[Records for locating described items]
········

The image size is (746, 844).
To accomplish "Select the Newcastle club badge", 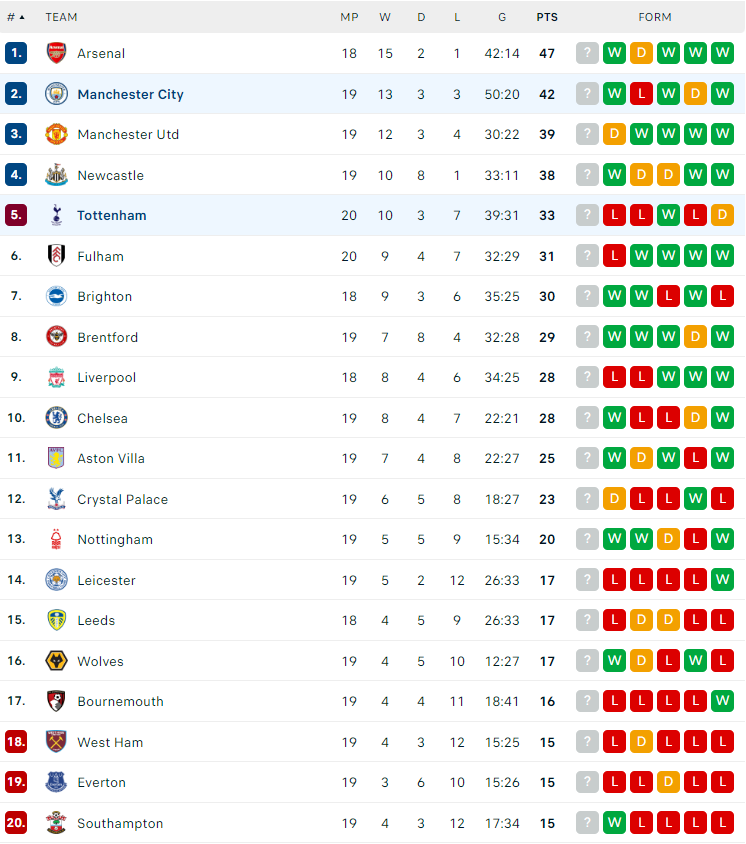I will click(x=56, y=175).
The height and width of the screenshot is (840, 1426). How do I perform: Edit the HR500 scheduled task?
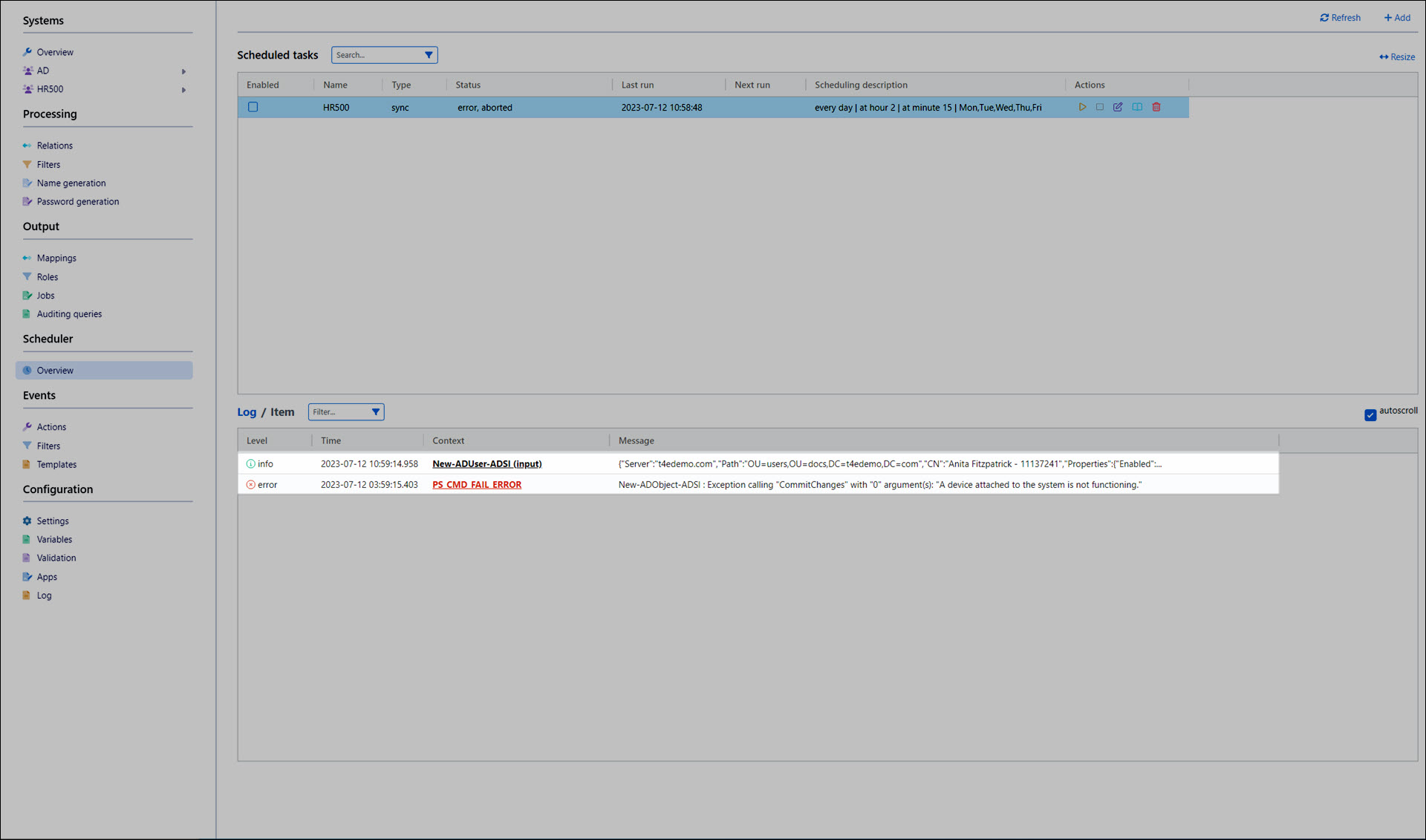click(x=1118, y=107)
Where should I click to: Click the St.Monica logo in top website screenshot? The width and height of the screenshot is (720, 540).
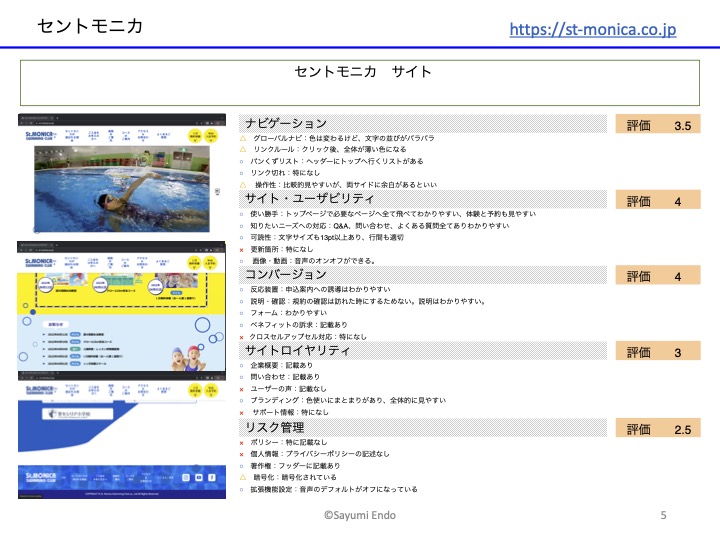point(40,135)
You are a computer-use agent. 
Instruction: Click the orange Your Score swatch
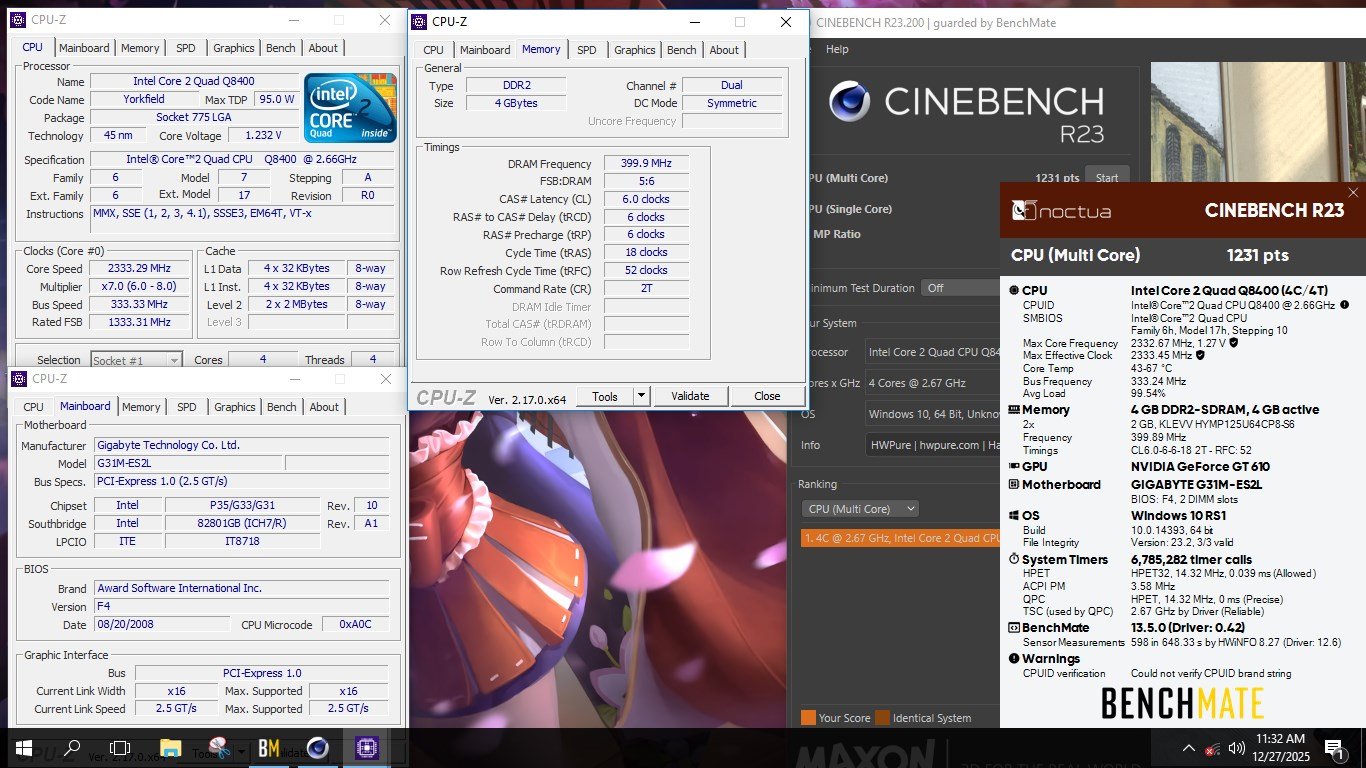(x=808, y=718)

········

GIVEN EXERCISE :: Which lines above contain the word "screenshot"? Copy each one out in full.

FINAL ANSWER ::
The height and width of the screenshot is (840, 1426). How do I perform: Edit the HR500 scheduled task?
Where should I click to: Click the St.Monica logo in top website screenshot? The width and height of the screenshot is (720, 540).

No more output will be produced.